The ideas of chirality and spin direction are definitely universal, and not specific to bilaterally symmetric species like us. While we tend to use left/right terminology for both, you could proceed from the other direction, defining "left" and "right" from spin or chiral terms. Once you've established the baseline terminology (in whatever direction), you can apply them even in cases where your original source no longer applies (e.g. tidally locked planets, stars, black holes, galaxies).

We left/right for chirality because our hands are chiral (mirror images of one another, and thus impossible to transform one into the other through any combination of rotation) - I'm not really sure how a species without such common chiral features would use to define chirality - but there are many possibilities (Wikipedia Chirality) - though I'd put my money on clockwise/counter-clockwise rotation. I'm also not sure why our hands are chiral from an evolutionary perspective, or whether it would be likely an alien species would develop something similar.

We use it for spin direction partly because of the chirality, allowing us to simply (and universally) specify whether a spin is "up" or "down" - the actual terms are completely arbitrary.

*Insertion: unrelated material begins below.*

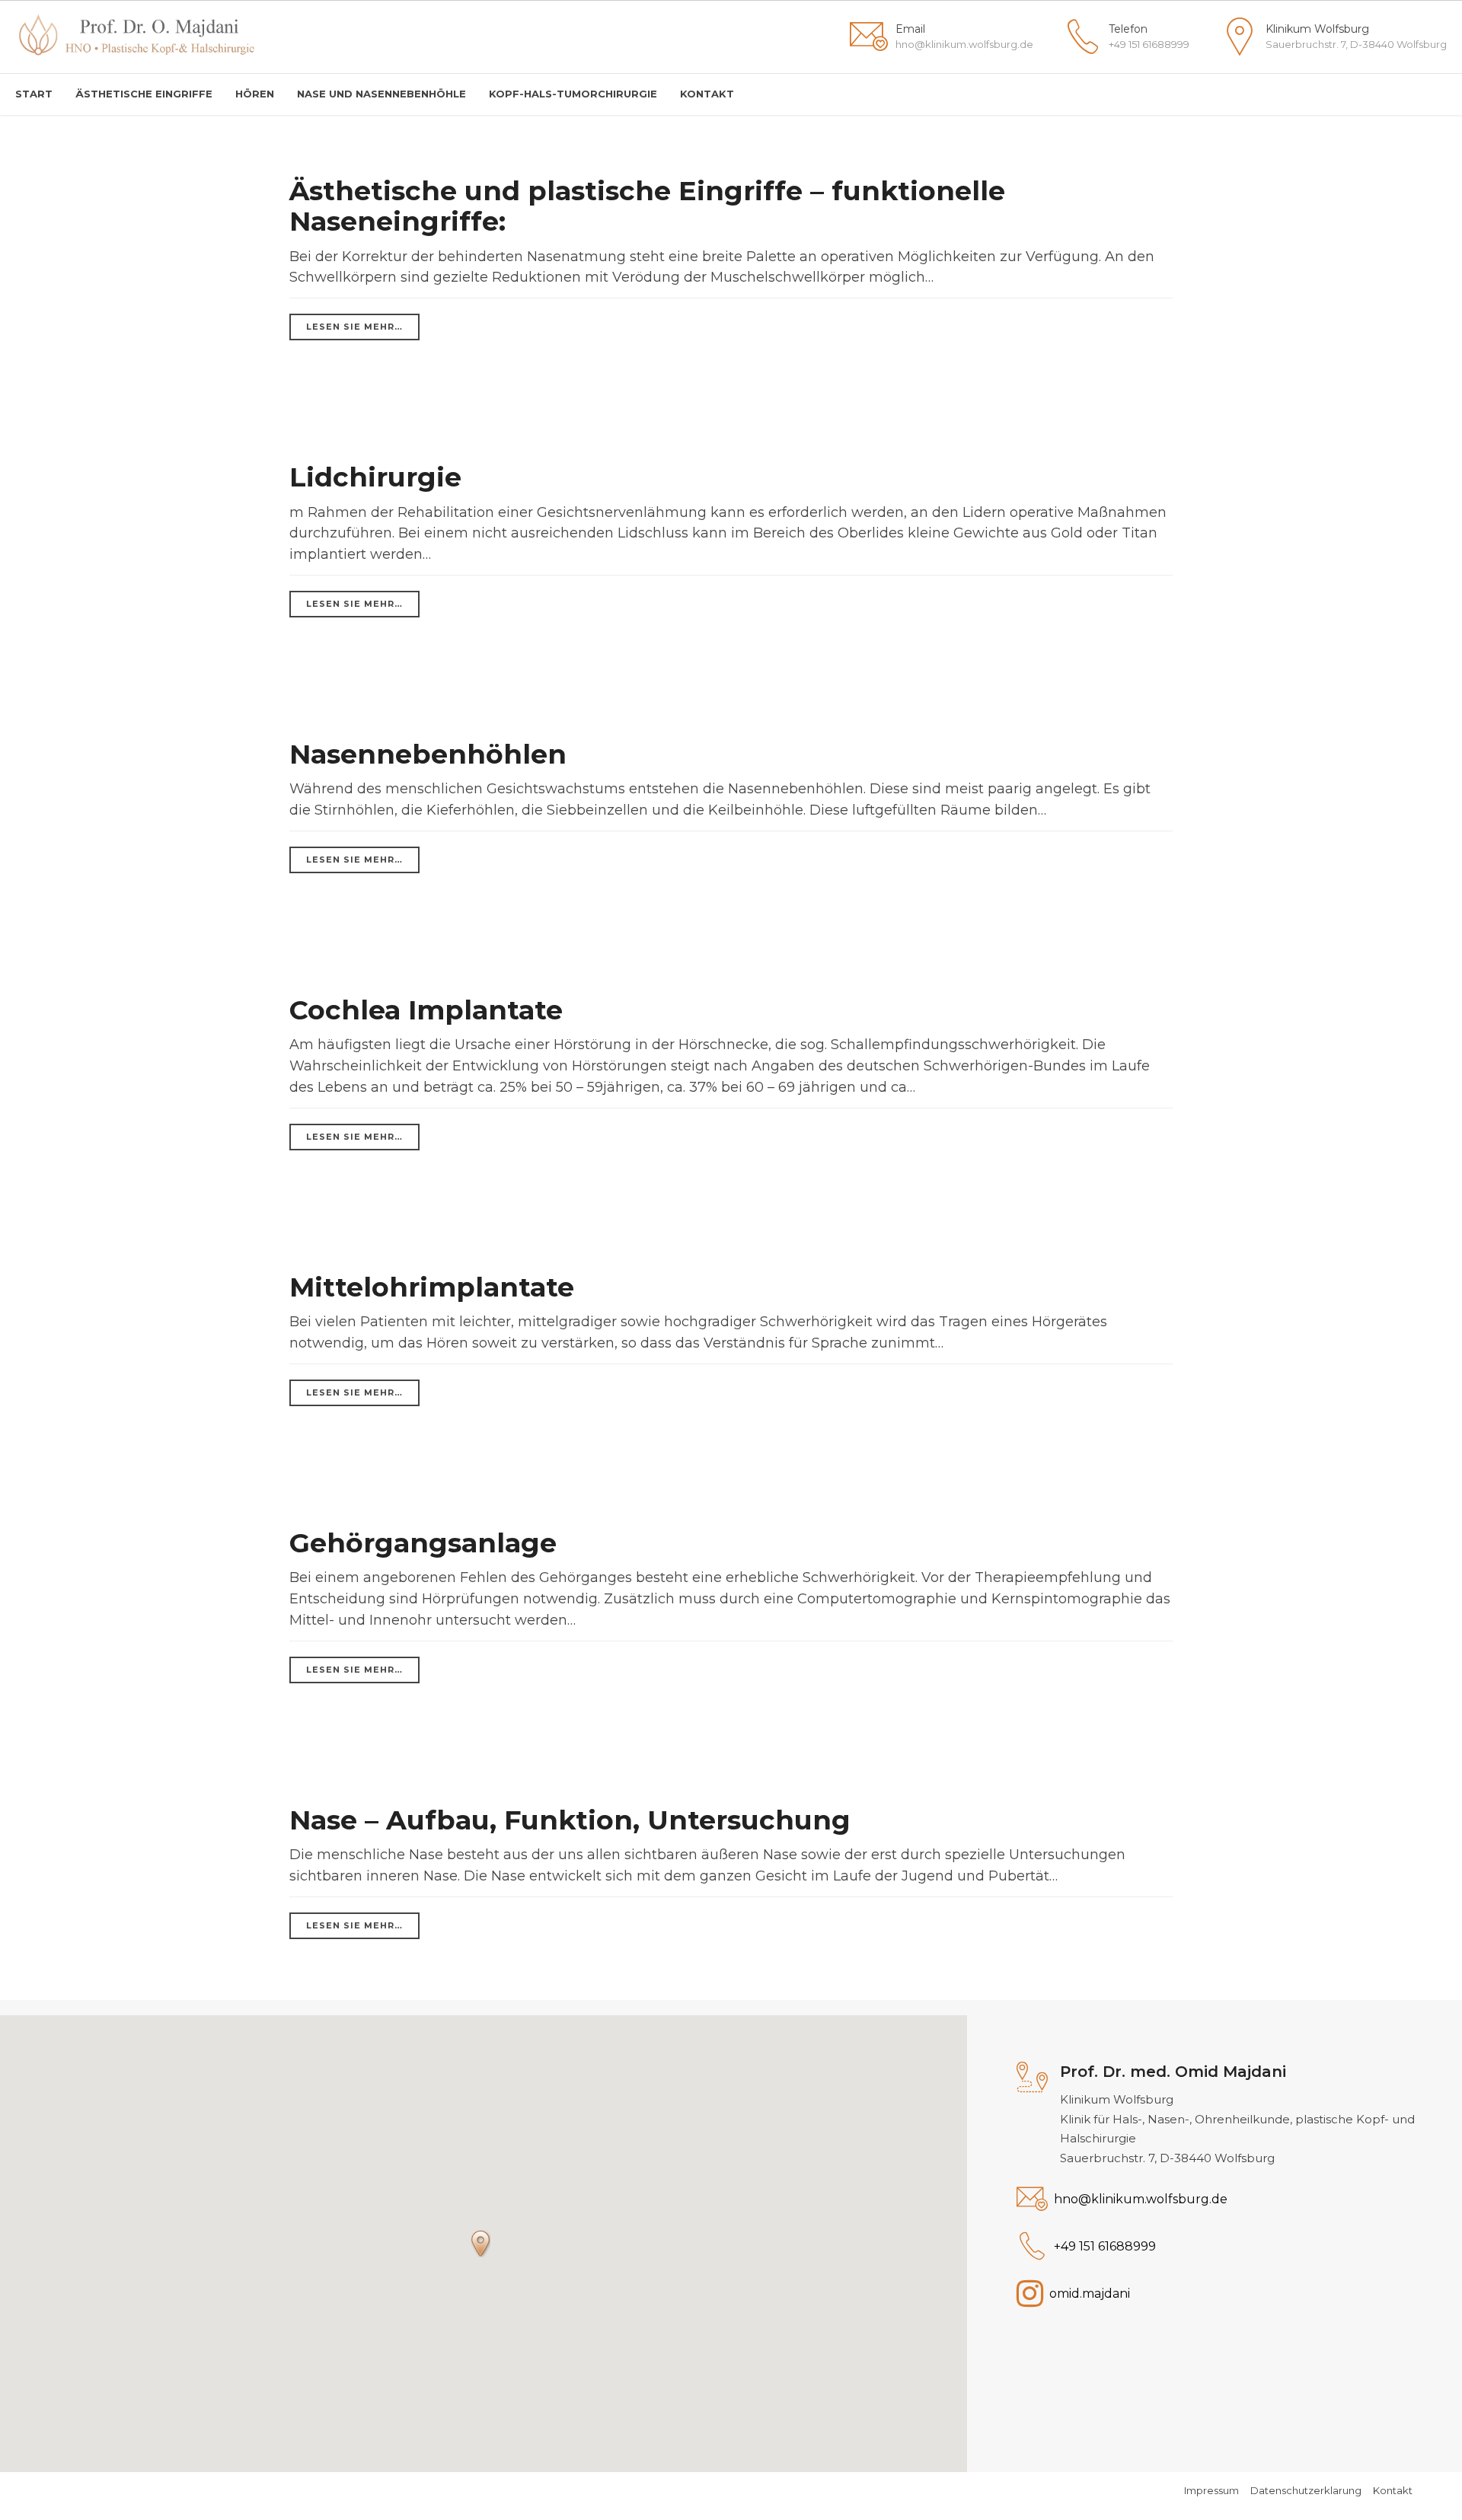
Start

As an example, we use the "right hand rule" to determine the spin of the earth - curl your fingers in the direction of spin (eastward) and the direction your thumb points is "up" - or North. The arbitrary aspects unique to our physiology/terminology are "up/North," "east," and "right." Simply substitute your own terms. Notice that galactic directions will also need some sort of up/down-direction component - rimward/coreward, spinward/trailing are two of the three coordinates necessary to specify an object in three-dimensional space. If you prefer spherical coordinates, you'll need an angle from the galactic plane, and if you prefer cylindrical coordinates, you need a height above/below the plane. Given the general shape of galaxies (round and mostly flat), I'd lean toward cylindrical as the most logical choice.

I'd probably use alternative coordinate systems in-system (cylindrical or spherical centered on the star or system's center of mass) or on-planet (cylindrical, spherical, or surface-mapped rectangular). Another potentially interesting development would be if your baseline or primary species were avian or aquatic - they're probably have brains more specialized in conceptualizing 3d systems - humans are notoriously bad at it, since our brains were developed primarily for flat plains.

Tidally locked planets certainly experience standard day/night cycles and rotating starfields, just like any other planetary body. The primary difference is that their "days" are measured in weeks or months. The primary difference when inhabiting a tidally locked planet is that daytime duration - you have to be able to handle the long-term extremes of heat and cold. Imagine living under noon-day sun for 1.5 months, or the same period of time at midnight - that's what it's like on Mercury (if it were conveniently relocated to Earth's orbit). The most common way to colonize such a planet is to start with the poles (which are conveniently located between day/night extremes), though you could try something more exotic (like a traveling colony - maybe mounted on treads (or legs - like the bad-guy city in the John Carter movie), or perhaps flying/floating?